Customers shopping at the farmers market under JFX in Baltimore, MD (Edwin Remsberg / VWPics via AP Images)

Some low-income college students are among the 688,000 food stamp recipients projected to lose benefits as a result of a Trump administration rule announced Dec. 4. While the rule explicitly targets “able-bodied adults without dependents,” it also limits food assistance for a share of college students at a time when campuses across the country are already grappling with how to respond to food insecurity.

The new rule makes it harder for states to waive the requirement that adults work at least 20 hours a week in order to receive their Supplemental Nutrition Assistance Program — or SNAP — benefits. Policy experts say it will limit benefits for college students enrolled less than half-time while further complicating the already confusing process of determining students’ eligibility and connecting them to resources.

“As long as a student is at least half-time, they are not considered an [able-bodied adult without dependents] subject to SNAP work requirements, so that new rule would not impact them,” says Kathryn Larin, director of the Education Workforce and Income Security team at the Government Accountability Office. “The group that it would impact would be students enrolled less than half-time.”
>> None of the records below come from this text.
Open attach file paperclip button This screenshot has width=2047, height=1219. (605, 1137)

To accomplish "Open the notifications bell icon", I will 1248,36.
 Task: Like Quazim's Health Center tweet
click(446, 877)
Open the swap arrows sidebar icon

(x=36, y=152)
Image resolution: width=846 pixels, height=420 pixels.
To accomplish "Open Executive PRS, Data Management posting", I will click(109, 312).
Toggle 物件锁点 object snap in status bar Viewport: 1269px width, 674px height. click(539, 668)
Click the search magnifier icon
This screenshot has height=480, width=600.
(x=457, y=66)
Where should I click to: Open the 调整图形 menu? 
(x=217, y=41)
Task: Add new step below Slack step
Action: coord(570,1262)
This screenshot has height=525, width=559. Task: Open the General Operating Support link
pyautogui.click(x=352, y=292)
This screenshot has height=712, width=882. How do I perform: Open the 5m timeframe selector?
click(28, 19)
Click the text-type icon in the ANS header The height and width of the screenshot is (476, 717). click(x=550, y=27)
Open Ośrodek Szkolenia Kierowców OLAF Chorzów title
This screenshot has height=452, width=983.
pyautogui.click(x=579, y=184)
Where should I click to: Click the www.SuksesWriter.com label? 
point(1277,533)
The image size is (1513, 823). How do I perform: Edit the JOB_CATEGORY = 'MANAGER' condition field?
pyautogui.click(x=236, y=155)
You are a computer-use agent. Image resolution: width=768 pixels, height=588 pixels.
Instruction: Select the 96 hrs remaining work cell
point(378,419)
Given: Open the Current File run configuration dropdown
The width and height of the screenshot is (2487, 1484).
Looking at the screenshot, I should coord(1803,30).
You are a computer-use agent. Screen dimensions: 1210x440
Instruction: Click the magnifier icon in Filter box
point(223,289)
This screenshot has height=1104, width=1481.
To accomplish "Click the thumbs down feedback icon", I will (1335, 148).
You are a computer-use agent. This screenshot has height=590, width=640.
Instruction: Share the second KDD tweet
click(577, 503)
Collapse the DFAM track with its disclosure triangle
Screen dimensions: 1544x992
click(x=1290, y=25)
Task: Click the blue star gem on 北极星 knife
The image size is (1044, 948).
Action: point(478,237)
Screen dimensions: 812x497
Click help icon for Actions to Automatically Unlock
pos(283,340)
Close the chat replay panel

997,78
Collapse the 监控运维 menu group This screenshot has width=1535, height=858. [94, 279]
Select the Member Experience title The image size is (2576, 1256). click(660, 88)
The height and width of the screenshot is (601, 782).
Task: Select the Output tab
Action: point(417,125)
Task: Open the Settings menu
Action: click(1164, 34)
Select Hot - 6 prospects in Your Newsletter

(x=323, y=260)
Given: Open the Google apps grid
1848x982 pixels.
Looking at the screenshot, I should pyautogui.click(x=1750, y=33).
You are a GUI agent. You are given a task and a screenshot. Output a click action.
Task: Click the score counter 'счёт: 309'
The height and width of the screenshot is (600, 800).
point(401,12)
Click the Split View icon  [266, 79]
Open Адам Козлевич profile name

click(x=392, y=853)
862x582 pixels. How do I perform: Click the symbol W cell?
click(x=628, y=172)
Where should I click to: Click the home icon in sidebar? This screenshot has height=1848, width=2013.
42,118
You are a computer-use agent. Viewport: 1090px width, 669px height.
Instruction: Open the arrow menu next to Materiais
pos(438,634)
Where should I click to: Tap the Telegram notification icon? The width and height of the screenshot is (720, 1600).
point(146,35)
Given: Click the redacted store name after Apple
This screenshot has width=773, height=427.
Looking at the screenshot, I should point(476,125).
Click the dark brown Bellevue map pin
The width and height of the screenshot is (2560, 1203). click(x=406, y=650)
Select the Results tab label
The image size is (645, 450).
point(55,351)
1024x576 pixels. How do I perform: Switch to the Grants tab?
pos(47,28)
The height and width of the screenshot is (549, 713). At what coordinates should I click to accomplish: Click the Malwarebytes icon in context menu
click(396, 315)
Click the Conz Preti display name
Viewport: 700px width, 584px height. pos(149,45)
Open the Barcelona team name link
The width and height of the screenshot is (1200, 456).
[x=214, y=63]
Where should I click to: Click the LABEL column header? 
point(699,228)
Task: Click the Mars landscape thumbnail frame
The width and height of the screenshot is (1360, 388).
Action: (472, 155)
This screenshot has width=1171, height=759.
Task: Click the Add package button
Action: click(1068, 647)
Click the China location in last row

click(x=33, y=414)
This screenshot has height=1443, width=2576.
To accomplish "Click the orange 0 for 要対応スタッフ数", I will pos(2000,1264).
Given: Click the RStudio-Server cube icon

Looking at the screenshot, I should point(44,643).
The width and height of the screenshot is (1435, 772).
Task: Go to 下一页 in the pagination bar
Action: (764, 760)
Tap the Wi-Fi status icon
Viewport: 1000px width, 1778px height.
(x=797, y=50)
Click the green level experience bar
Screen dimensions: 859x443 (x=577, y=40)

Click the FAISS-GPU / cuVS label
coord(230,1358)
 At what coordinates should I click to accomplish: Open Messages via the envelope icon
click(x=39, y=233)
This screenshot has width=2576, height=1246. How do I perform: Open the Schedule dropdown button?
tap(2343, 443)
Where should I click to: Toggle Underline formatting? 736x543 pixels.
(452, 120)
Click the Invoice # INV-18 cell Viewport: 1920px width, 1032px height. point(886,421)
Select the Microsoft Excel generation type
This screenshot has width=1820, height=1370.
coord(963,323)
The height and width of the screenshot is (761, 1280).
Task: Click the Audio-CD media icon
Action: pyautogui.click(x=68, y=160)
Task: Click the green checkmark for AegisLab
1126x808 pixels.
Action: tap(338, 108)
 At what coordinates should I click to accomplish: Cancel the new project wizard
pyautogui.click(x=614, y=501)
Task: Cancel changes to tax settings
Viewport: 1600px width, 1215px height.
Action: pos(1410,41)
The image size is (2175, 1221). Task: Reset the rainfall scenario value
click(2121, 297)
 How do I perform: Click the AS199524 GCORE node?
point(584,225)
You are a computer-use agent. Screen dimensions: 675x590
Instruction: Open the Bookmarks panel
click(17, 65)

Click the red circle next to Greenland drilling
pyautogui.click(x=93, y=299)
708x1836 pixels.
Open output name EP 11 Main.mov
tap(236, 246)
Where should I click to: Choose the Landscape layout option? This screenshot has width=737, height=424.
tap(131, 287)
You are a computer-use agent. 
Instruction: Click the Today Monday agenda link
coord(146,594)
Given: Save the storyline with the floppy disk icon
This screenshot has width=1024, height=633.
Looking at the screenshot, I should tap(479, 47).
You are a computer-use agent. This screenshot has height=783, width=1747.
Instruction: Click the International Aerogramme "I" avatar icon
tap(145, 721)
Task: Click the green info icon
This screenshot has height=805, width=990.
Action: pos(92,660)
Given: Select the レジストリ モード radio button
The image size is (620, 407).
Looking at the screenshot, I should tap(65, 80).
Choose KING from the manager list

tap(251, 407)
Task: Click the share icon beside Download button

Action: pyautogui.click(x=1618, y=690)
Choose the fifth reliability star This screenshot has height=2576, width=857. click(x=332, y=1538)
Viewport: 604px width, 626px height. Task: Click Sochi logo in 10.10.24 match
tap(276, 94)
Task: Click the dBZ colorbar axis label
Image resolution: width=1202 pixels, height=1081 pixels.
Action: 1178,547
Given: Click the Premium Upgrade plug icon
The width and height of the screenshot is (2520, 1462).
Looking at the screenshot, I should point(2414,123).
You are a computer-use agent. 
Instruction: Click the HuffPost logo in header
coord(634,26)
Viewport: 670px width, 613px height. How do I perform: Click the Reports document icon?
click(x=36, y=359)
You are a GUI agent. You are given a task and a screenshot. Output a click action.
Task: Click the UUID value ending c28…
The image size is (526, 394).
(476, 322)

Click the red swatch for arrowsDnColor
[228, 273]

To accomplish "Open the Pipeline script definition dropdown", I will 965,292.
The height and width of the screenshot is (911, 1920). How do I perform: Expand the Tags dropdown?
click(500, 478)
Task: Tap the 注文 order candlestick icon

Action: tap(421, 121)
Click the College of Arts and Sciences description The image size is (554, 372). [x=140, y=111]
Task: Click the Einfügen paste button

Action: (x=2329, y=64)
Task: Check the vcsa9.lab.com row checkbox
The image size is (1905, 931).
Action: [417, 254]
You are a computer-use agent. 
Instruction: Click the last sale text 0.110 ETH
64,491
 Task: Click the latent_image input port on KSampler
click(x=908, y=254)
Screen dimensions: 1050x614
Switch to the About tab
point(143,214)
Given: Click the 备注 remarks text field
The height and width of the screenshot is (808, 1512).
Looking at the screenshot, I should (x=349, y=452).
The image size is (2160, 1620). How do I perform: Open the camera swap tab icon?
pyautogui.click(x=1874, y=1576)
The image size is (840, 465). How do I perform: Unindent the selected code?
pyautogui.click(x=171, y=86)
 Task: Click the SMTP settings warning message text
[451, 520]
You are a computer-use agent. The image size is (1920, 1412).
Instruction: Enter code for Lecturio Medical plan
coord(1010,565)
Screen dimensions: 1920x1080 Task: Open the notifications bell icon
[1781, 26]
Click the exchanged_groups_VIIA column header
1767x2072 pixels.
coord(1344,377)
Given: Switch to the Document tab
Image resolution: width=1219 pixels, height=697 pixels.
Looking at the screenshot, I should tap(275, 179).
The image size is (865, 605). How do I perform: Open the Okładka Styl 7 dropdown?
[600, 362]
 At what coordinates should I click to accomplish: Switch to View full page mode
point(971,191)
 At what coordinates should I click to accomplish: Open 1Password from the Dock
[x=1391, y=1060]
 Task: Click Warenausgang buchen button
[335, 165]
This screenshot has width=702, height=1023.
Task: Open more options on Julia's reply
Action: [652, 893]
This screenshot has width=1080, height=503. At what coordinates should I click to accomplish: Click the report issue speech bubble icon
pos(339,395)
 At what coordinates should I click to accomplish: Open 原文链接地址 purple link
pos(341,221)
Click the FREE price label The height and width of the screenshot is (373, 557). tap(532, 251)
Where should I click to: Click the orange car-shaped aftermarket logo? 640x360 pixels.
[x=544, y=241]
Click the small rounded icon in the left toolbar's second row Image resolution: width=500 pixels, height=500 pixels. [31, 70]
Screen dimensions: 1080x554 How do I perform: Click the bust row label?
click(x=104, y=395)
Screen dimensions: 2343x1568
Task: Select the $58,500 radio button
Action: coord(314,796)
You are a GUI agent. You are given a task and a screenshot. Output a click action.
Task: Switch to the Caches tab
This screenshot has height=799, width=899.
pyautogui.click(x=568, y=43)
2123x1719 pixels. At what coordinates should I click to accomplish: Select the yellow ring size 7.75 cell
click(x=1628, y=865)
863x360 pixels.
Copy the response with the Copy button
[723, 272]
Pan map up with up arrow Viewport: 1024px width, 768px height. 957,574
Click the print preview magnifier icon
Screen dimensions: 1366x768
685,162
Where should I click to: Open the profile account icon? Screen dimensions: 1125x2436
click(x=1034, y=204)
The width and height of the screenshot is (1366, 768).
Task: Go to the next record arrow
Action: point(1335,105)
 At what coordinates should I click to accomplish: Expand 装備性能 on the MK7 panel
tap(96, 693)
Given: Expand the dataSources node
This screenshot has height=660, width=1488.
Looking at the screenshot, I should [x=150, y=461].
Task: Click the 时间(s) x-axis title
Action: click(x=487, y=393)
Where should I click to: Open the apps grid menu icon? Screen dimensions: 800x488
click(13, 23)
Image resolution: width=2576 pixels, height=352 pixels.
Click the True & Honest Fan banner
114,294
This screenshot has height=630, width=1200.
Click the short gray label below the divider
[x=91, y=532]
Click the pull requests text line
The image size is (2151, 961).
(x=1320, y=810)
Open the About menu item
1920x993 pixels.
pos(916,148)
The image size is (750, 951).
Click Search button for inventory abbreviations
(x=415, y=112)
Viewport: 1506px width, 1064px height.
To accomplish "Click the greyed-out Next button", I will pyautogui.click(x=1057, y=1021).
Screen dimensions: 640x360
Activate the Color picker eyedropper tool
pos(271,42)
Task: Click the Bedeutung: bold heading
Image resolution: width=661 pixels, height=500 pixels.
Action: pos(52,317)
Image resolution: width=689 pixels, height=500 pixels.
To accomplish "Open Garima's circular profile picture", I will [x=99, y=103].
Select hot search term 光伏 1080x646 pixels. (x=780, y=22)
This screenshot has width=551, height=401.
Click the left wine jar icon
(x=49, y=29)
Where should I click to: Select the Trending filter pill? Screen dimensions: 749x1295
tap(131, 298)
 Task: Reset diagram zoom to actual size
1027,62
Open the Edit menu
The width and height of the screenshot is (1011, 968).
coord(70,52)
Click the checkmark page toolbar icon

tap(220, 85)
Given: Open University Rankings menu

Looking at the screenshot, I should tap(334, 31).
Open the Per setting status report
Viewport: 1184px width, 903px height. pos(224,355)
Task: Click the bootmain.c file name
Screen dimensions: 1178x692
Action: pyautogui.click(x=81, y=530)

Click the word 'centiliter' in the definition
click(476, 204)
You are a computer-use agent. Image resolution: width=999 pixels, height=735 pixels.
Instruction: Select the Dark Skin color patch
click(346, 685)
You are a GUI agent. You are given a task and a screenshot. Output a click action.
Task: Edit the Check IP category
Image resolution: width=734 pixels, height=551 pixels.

Most college students are excluded from receiving SNAP by design, Larin says.

This is because Congress created the program with the image of a “traditional” student in mind: someone entering college directly from high school, financially reliant on their parents, with no income or dependents.

But this archetype is far from universal, says Parker Gilkesson, an analyst at the Center for Law and Social Policy who specializes in income and work supports. Only about one in four students attend a four-year institution immediately after high school.